■ Information given ■
= = =
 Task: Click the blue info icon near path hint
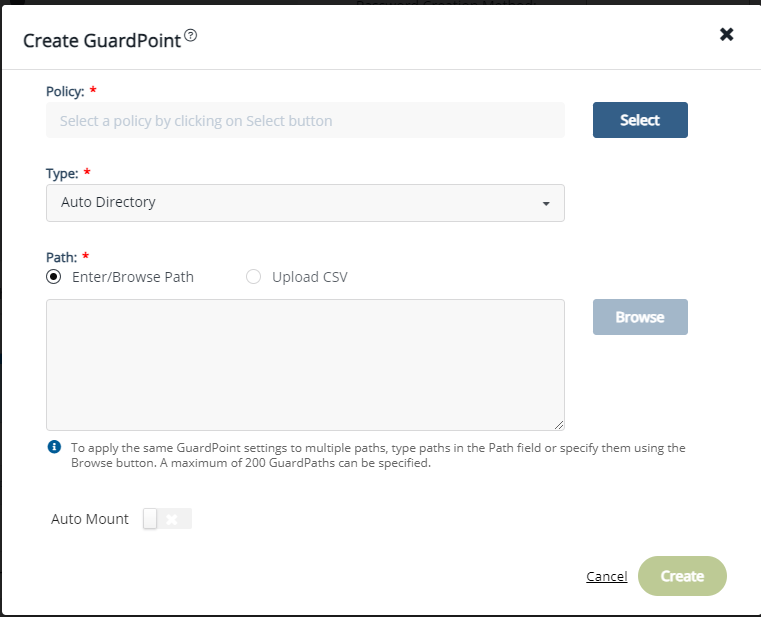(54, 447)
= = =
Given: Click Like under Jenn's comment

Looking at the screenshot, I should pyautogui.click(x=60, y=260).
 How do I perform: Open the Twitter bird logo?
= = =
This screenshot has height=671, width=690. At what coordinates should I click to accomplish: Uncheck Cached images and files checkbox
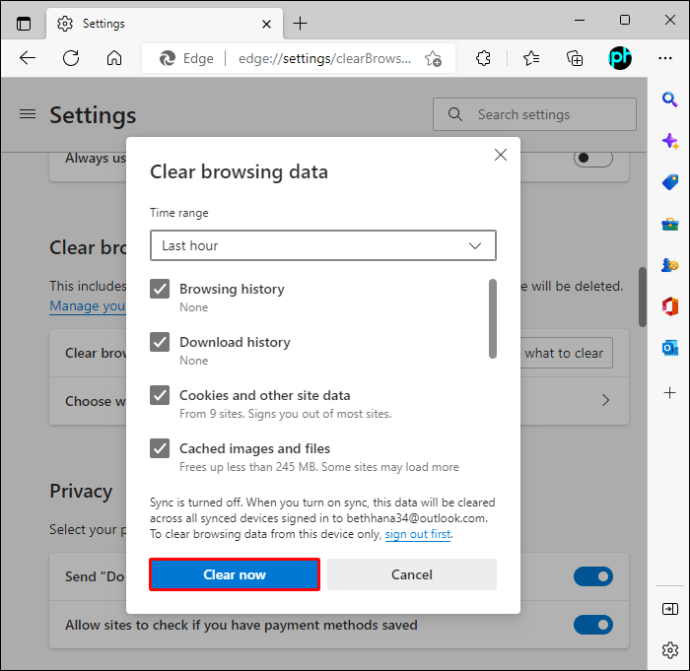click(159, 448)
= = =
■ Aim ■
Copy out every line above that contains the string "should", with uppercase and lowercase treated as distinct.

■ Solved problem ■
Looking at the screenshot, I should pyautogui.click(x=60, y=260).
This screenshot has height=671, width=690. At what coordinates should I click to accomplish: Uncheck Cached images and files checkbox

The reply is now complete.